Revising my novel: Last August I hoped to finish my novel revisions by February. That would have been six months. It’s August again, and I won’t be done until October. That’s fourteen months, more than twice what I expected. I’ve always believed, “Everything takes twice as long as you expect.” Since “twice as long” is what I expect, sometimes I double that.
2) Staging my house: While de-cluttering our house, I began deciding what to keep and what to throw away for our move to Ventura, California. I recently watched a video about the book, The Life-Changing Magic of Tidying Up, by Marie Kondo. Here’s my favorite of her tips, and I paraphrase: jettison anything that doesn’t bring you joy. I kept some things for years because they seemed “important,” but they did not bring me joy. I’m now tossing them, giving them away, or selling them. It’s liberating.

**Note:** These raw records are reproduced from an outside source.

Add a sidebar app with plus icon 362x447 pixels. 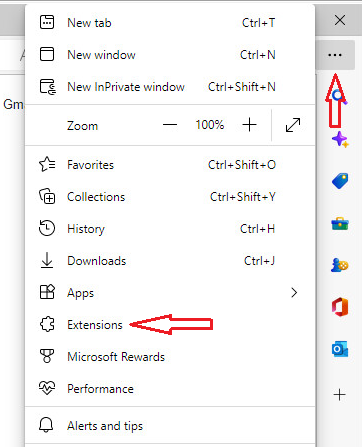[340, 395]
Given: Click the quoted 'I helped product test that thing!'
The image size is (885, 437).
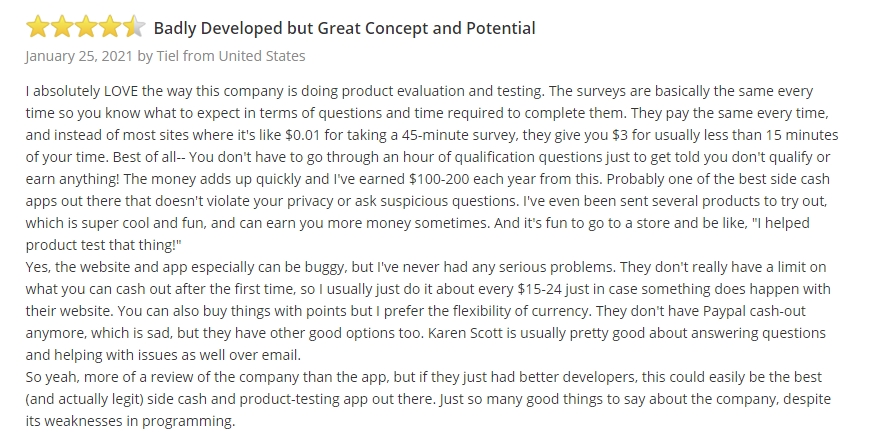Looking at the screenshot, I should [x=417, y=234].
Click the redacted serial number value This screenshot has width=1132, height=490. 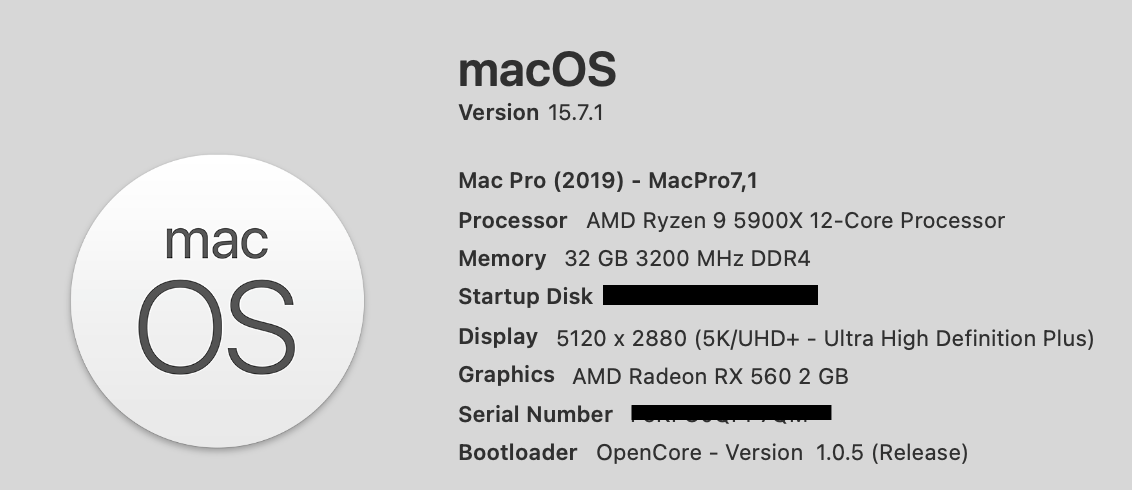pyautogui.click(x=732, y=412)
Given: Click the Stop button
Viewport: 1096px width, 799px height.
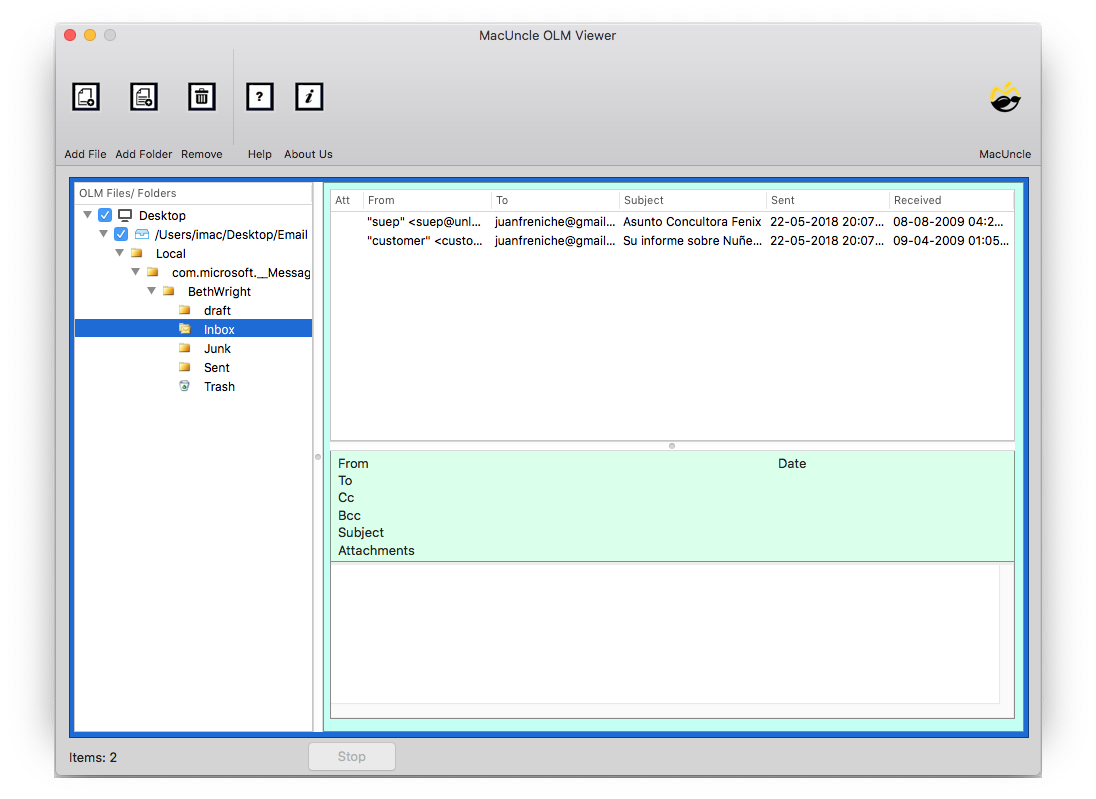Looking at the screenshot, I should (351, 756).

Revising my novel: Although I add material when I revise, I also catch plenty of overwriting. Some of my initial descriptions are so dense I need a machete to get through them. Here’s an example from my manuscript: "Yankee swayed forward and back, as if plowing through the push and pull of the water, as if he could will the invisible man across the water by moving in rhythm with him." Maybe the words sound nice, but they were part of an overgrown jungle that needed pruning so readers could see the forest for the trees. I’ve decided to keep the one image that gives me joy, and dump the rest. Here’s my revision: "Yankee swayed forward and back, as if he could will the unseen traveler to make it across by moving in rhythm with him." Now we’re getting somewhere, somewhere simpler to imagine.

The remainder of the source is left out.